Russell Coker <russell@coker.com.au> writes:
My fallback would be NFS shared ZFS in the domU - much cheaper because you only have one ARC, set of checksums, etc, to manage, but with the added bonus of NFS between the domU and dom0. Fun times.
Are you sure that LXC or OpenVZ wouldn't better fit your needs than Xen? You trade off marginally less isolation between containers for the simplicity of having a single kernel image - so native ZFS performance.
That's a possibility. What is the support for them like in Debian/Wheezy?

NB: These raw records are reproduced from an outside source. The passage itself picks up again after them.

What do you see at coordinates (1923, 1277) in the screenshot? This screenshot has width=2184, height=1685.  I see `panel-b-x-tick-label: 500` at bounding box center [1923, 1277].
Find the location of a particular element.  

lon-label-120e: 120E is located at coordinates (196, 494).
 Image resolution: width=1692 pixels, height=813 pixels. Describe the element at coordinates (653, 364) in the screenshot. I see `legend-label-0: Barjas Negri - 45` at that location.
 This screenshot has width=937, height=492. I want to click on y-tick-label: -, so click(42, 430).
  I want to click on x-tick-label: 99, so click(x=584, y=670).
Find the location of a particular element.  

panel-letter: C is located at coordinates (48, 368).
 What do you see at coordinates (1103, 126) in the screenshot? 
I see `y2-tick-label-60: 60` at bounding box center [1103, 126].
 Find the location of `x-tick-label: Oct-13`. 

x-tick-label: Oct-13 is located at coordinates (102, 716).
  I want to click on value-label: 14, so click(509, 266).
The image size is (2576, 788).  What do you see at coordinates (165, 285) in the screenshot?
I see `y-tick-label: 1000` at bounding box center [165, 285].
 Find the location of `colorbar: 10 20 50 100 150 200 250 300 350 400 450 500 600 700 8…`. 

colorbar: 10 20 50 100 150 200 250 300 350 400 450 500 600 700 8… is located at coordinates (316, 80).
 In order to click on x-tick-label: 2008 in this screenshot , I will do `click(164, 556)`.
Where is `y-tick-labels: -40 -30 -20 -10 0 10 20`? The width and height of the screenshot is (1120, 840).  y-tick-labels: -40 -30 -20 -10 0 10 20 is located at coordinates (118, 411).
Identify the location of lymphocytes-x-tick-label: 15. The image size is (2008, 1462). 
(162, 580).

I am currently running LXC on 2.6.32, to separate services (e.g. apache, postfix/dovecot, nsd3), on consolidated hardware. IME LXC as at 2.6.32 was inadequate for this task -- in particular, per-container resource allocation and encapsulation (e.g. of /sys) was not ready. Wheezy will be 3.2. I have not done any significant work on LXC on a post-2.6.32 system, but AFAICT it has vastly improved, especially in the areas that annoyed me. IMO LXC on 3.2 is definitely worth at least considering. Important things to note: - the "lxc" and "libvirtd" packages provide COMPETING implementations of the LXC userland tools; you only need one. The former had much more functionality last time I looked; the latter might be useful if you need to give partial privileges to other users (e.g. to manage their own containers). - by default LXC containers are not very secure; if you care about security it is definitely worth spending time dropping as many pcaps as you can (esp. CAP_SYS_ADMIN and mount privileges), and limiting what resources you meaningfully can. This *will* break containers that are stock debootstrap, and you will need to fiddle with init scripts increasingly as you lock it down. http://cyber.com.au/~twb/snarf/lxc-create may be helpful there. - obviously since the kernel is shared, and you (probably) drop modprobe privs within the containers, stuff like iptables-restore can't implicitly load new modules, they have to be modprobed in advance in the host OS. Likewise exposing hotplug equipment to the container is extremely nontrivial. - OTOH, you can choose which parts to containerize, e.g. you can have a separate filesystem but the same network interfaces, or vice-versa. I'm not sure how useful this is in practice. Regarding OpenVZ, AFAIK it was dropped by both Debian and Ubuntu years ago, so the only reason I can think of to run it if you're already invested and LXC doesn't yet do what you need.